Ken Chapman is mischaracterizing the Wildrose AGM.

I was there and there were 196 votes for card check, and the party’s support for workers’ right to a secret ballot was only preserved because 254 votes edged out the 196. Given that it was caucus that initiated the union friendly proposals, there is little comfort for right to work supporters like myself because the party’s MLAs will presumably try and interpret the party policy in a union-friendly way when it comes to what is actually done in the Leg.

They cannot even get card check passed in the public sector union paradise of California yet it almost got the thumbs up from the Wildrose Alliance!

The same vote would have killed off Wildrose’s opposition to closed shops. Yet all forms of closed shops are strictly illegal in the United Kingdom.

I have to agree with one of the above posters that a party that views our current government as “socialist” must place itself pretty far along the right-wing spectrum. In another connection, Ms. Smith’s apparent disdain for economic diversification–in an interview she suggested that research into nano-technology is silly if it doesn’t benefit the oil industry–suggests that the WRA, like the incumbent tories, is committed to keeping this province one big company store.

One point WRT the WRA party and ‘hidden agendas’. Alberta has a long history of new parties emerging, only to be hijacked by the reactionary conservatives.

▸ SUPPLIED INFORMATION:

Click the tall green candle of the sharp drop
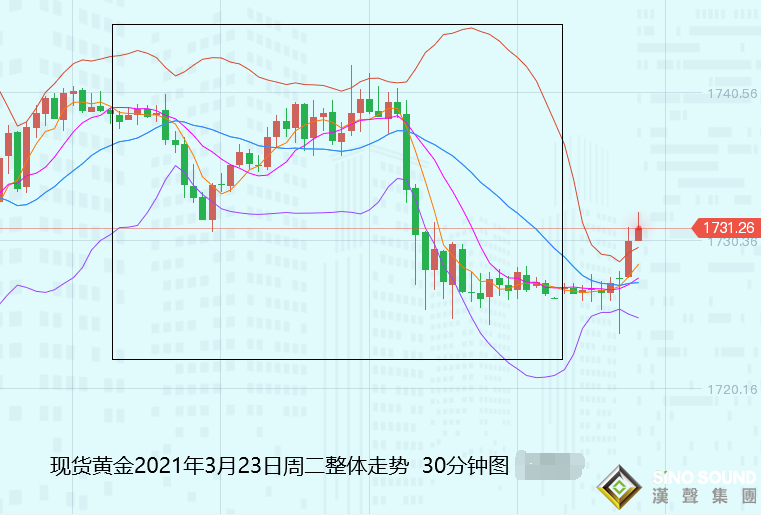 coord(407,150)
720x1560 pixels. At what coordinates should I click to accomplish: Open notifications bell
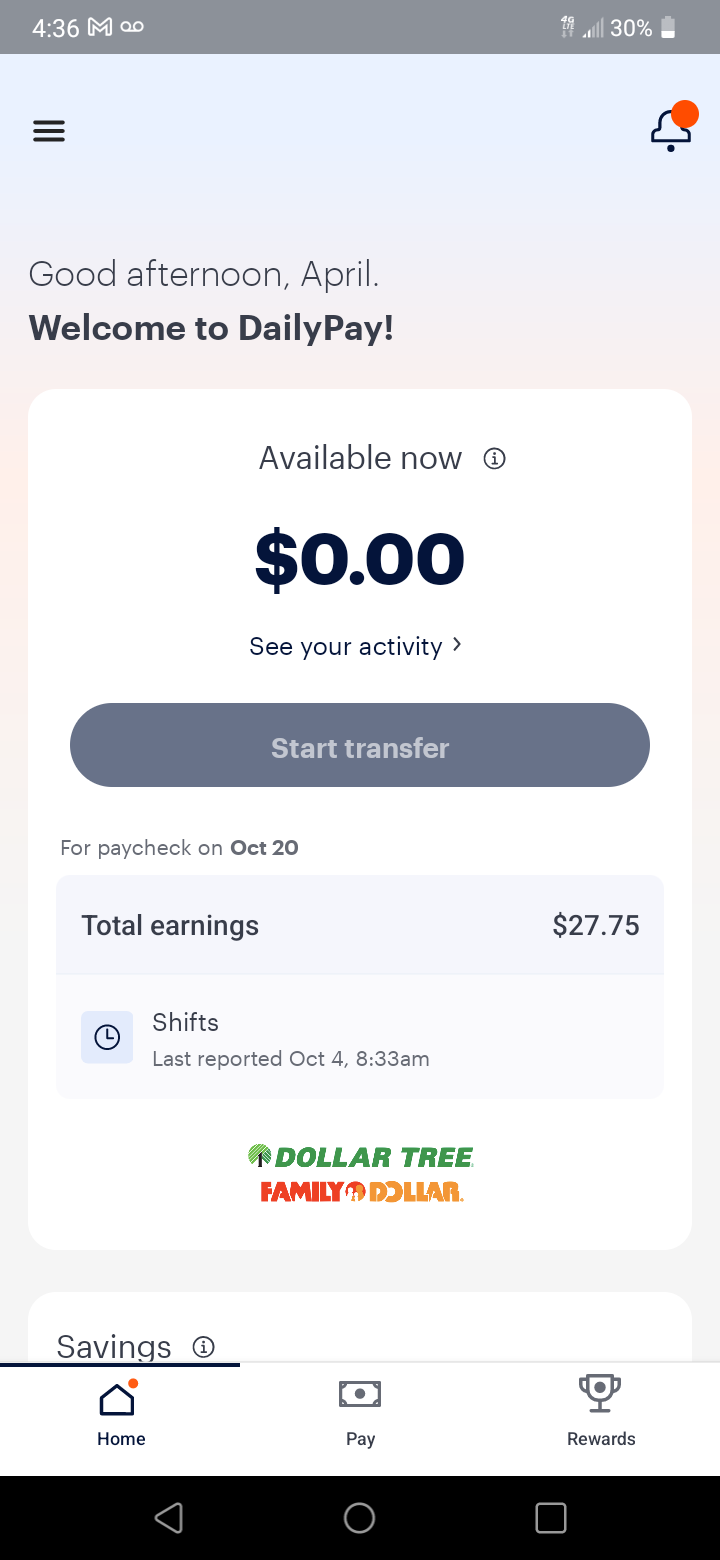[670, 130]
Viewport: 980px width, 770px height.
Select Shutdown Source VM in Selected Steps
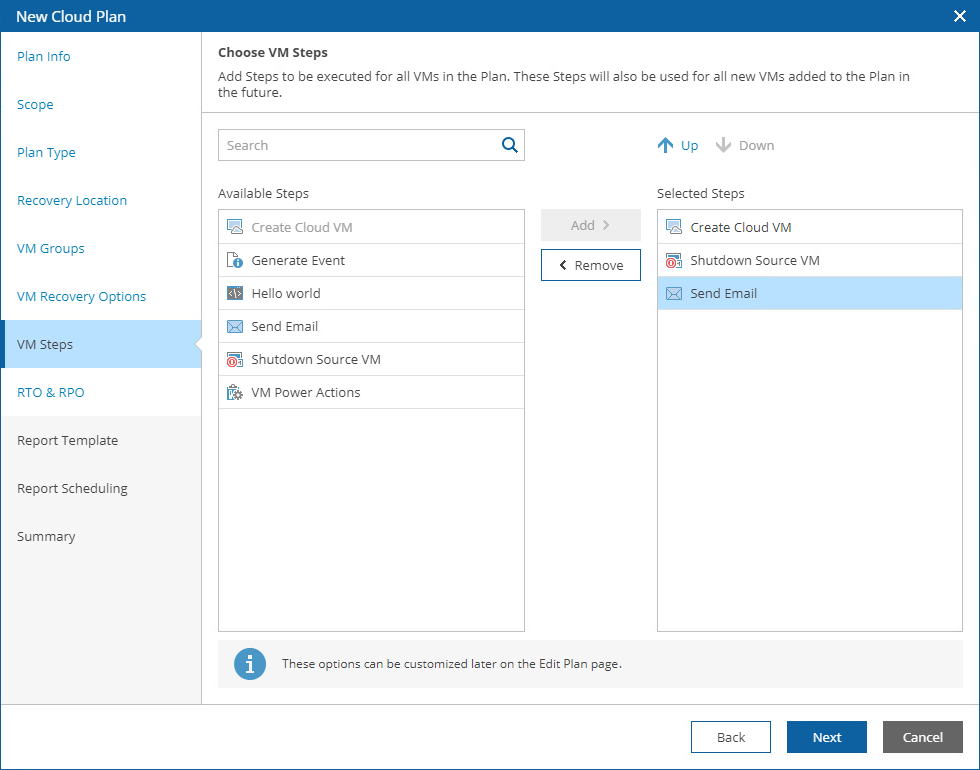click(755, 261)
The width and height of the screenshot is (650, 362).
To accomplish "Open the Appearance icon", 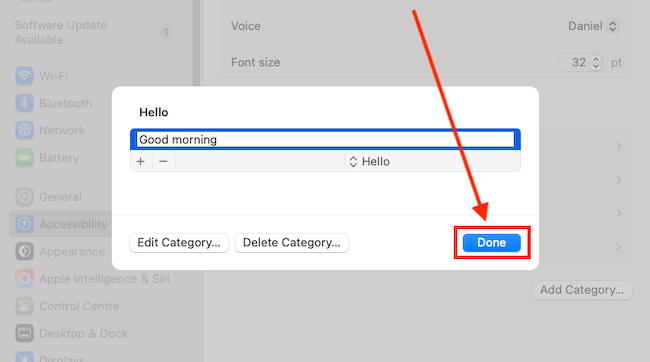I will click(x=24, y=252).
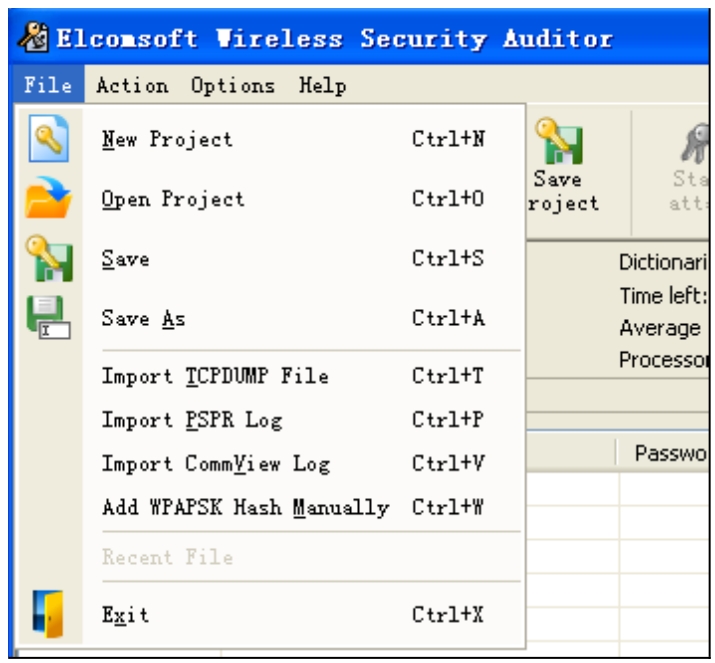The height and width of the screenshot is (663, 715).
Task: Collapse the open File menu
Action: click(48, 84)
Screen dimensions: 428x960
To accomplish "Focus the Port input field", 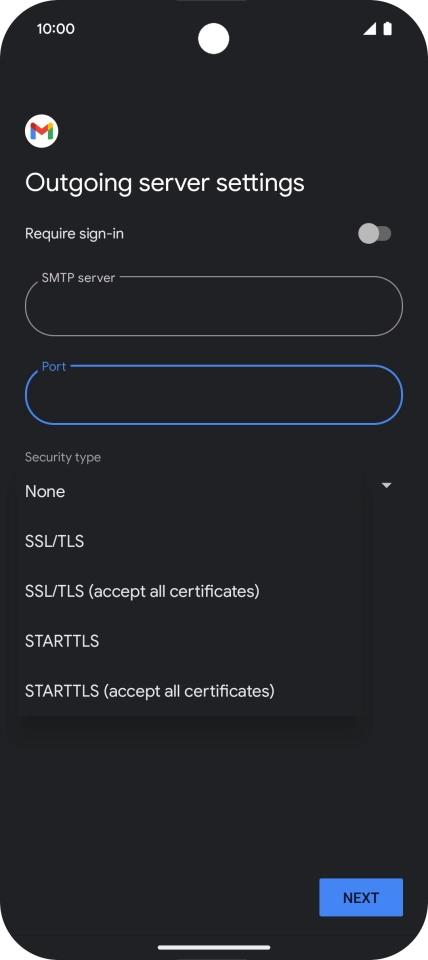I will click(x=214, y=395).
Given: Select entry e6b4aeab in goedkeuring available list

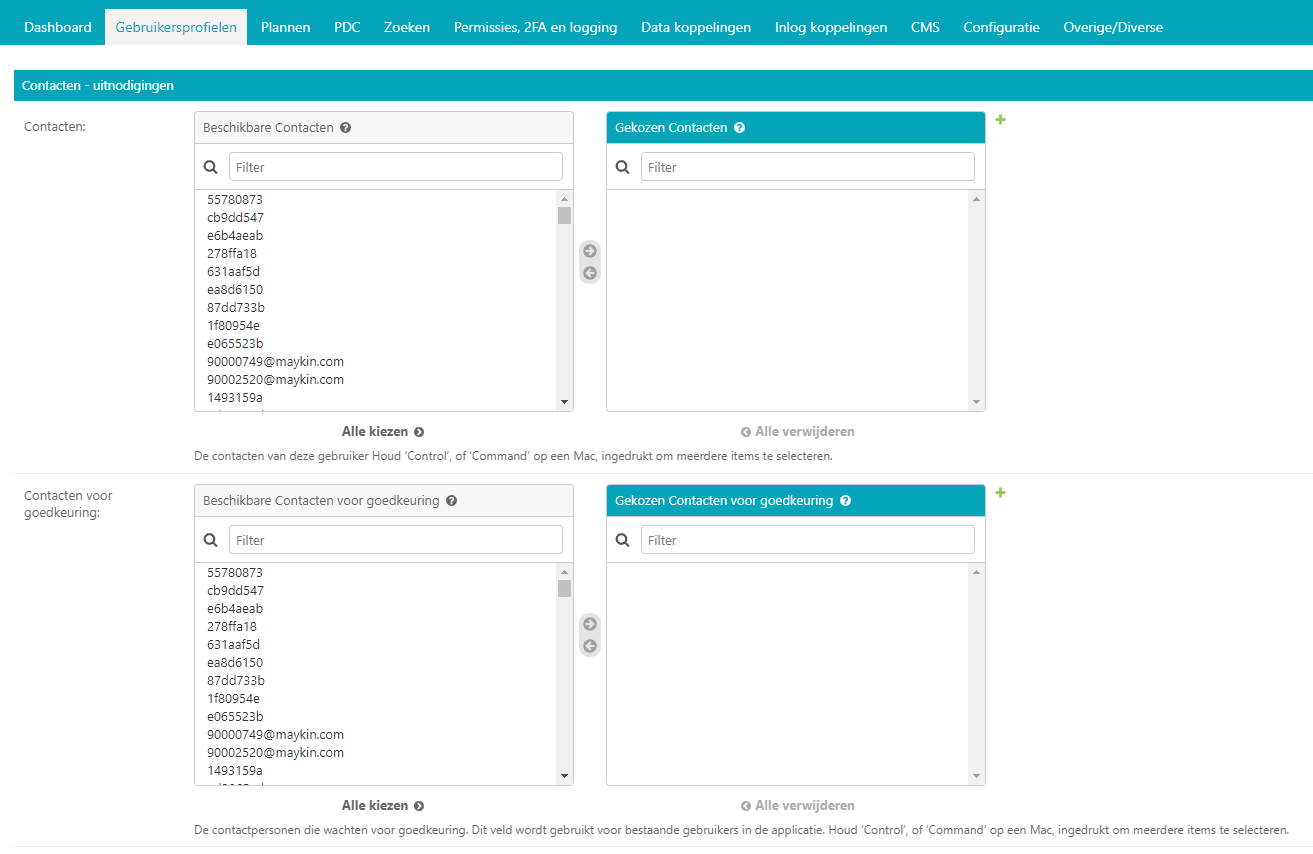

▸ TRY IT: Transcribe the passage of the comments on the Wildrose AGM starting at "I was there" and ending at "in the Leg.".

▸ FINISHED TASK:
I was there and there were 196 votes for card check, and the party’s support for workers’ right to a secret ballot was only preserved because 254 votes edged out the 196. Given that it was caucus that initiated the union friendly proposals, there is little comfort for right to work supporters like myself because the party’s MLAs will presumably try and interpret the party policy in a union-friendly way when it comes to what is actually done in the Leg.